Data for the task
↓
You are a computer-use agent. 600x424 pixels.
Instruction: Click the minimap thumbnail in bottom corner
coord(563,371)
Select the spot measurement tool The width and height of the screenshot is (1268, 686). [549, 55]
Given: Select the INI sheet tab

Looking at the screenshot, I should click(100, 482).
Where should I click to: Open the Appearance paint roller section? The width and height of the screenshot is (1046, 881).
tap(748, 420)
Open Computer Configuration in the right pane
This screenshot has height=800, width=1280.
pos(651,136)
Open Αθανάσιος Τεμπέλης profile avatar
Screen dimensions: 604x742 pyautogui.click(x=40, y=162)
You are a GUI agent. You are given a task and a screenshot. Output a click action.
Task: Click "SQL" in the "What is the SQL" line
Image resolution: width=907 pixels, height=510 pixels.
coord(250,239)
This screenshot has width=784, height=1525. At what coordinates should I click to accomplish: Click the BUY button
↑
Work to be completed
Transcribe every record above exactly as written.

Answer to the problem
You are a computer-use agent. 600x424 pixels.
Instruction: Click the minimap thumbnail in bottom corner
coord(563,371)
Select the spot measurement tool The width and height of the screenshot is (1268, 686). [549, 55]
Given: Select the INI sheet tab

Looking at the screenshot, I should click(100, 482).
Where should I click to: Open the Appearance paint roller section? The width and height of the screenshot is (1046, 881).
tap(748, 420)
Open Computer Configuration in the right pane
This screenshot has height=800, width=1280.
pos(651,136)
Open Αθανάσιος Τεμπέλης profile avatar
Screen dimensions: 604x742 pyautogui.click(x=40, y=162)
You are a GUI agent. You are given a task and a screenshot. Output a click action.
Task: Click "SQL" in the "What is the SQL" line
Image resolution: width=907 pixels, height=510 pixels.
coord(250,239)
This screenshot has width=784, height=1525. At what coordinates should I click to accomplish: Click the BUY button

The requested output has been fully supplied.